START Exercise data

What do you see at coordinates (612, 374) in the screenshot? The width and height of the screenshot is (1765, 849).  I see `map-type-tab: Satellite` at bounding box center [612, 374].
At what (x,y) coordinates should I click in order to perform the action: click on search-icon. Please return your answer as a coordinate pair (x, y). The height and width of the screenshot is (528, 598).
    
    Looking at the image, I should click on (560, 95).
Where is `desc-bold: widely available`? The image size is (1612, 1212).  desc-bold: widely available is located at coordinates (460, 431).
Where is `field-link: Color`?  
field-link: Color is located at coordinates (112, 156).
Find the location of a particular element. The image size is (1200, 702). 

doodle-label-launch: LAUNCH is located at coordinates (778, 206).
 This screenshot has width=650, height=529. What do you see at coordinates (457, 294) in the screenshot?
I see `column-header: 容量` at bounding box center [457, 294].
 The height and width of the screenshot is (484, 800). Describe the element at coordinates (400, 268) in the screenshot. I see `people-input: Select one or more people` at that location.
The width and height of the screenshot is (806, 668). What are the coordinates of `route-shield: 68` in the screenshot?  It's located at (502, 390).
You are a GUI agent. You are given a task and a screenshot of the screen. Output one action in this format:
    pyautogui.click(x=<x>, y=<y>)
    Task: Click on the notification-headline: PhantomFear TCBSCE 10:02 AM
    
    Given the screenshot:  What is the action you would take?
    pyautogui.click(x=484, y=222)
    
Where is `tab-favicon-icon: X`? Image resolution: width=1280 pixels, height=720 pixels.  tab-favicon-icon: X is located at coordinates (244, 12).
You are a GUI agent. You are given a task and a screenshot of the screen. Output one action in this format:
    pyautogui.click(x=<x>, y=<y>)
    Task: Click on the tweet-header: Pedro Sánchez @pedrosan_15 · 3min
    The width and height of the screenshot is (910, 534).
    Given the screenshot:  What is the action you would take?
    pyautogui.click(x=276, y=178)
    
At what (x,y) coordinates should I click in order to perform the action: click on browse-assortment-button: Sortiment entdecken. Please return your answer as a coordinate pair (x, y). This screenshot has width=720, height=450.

END Exercise data

= Task =
How many lines of the data above contain the string "pyautogui"? Reply with the number alone.

= Task output =
4